Picovoice has just realized the new version of its Voice Activity Detection engine, Cobra. It's more accurate than its predecessor, making it much more accurate than webRTC VAD. That's why on day 24 we'll discuss how to measure VAD performance.
Receiver operator characteristics (ROC) curve is a known tool for inspecting the performance of binary classifiers across different decision thresholds.
Voice Activity Detection is a binary classifier. It detects presence or absence of human speech in audio streams. Hence ROC curve is used to measure its accuracy.
The false positive rate is measured as the number of false positive frames detected over the total number of non-voice frames. Likewise, the true positive rate is measured as the number of true positive frames detected over the total number of voice frames.
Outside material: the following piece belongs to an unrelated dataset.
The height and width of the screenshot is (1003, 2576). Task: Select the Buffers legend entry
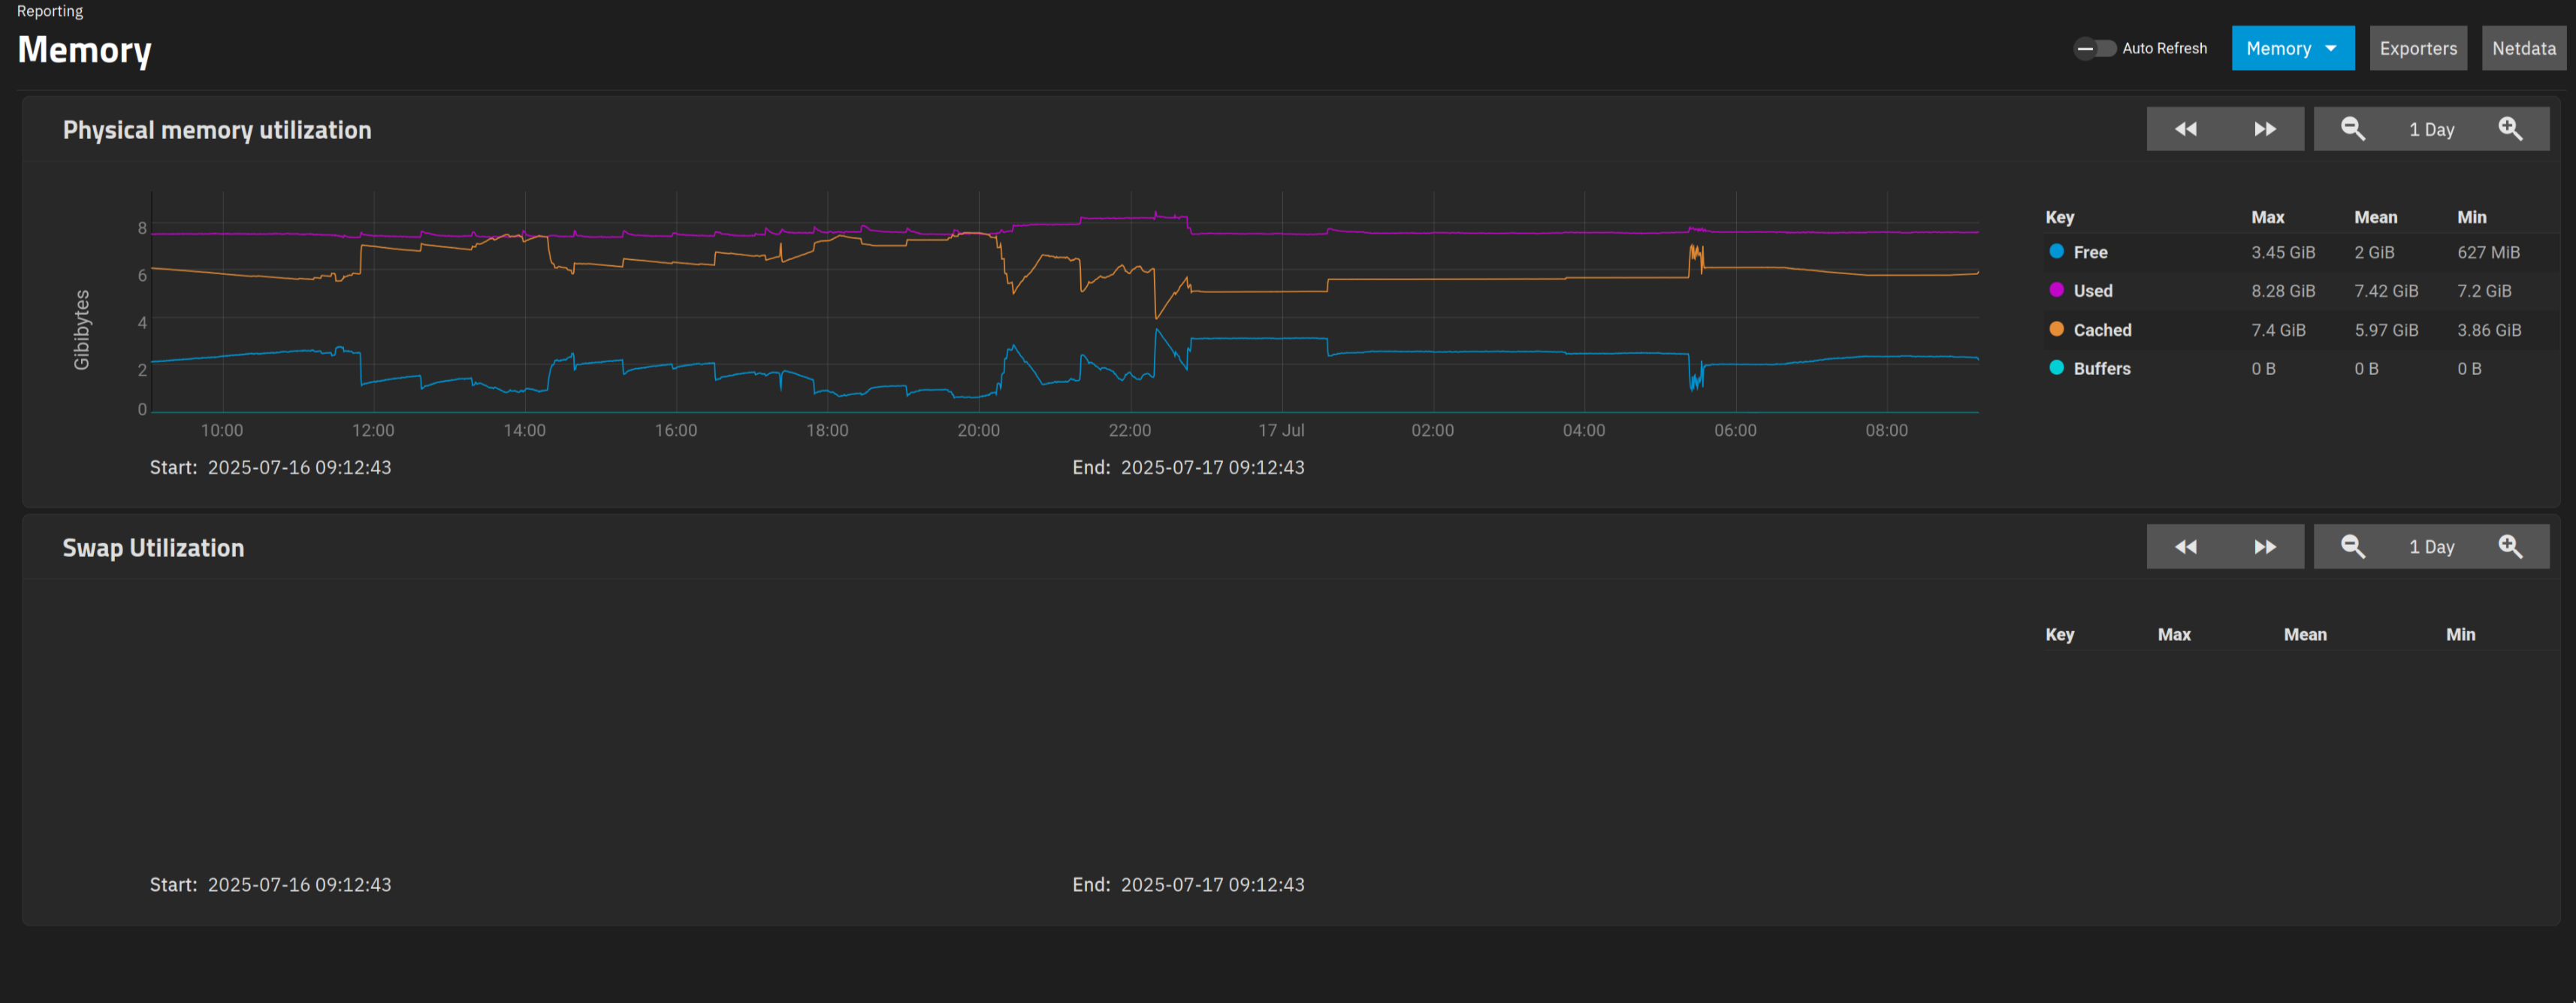click(x=2101, y=368)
A larger area under the ROC curve is better.
Picovoice developed an open source benchmark with LibriSpeech as it provides a diverse number of speakers and is gender-balanced. Then adds noise data from the DEMAND dataset. It has noise from 18 different environments (e.g. kitchen, office, traffic, etc.)
So if you want to draw a ROC curve with LibriSpeech for webRTC VAD, feel free to use the open-source benchmark. The steps are below:
1. Clone the repository:
git clone https://github.com/Picovoice/voice-activity-benchmark
- Install the dependencies:
pip3 install -r requirements.txt
- Run the benchmark:
python3 benchmark.py \
--librispeech_dataset_path ${LIBRISPEECH_DATASET_PATH} \
--demand_dataset_path ${DEMAND_DATASET_PATH} \
--engine WebRTC
Accuracy is not the only consideration to evaluate the VAD performance. Runtime requirements are important, too. However, it depends on the platform you choose. For example, on a Raspberry Pi Zero, Cobra measured a realtime factor (RTF) of 0.05, or about 5% CPU usage whereas on a laptop it can be 0.0006, 100 times smaller.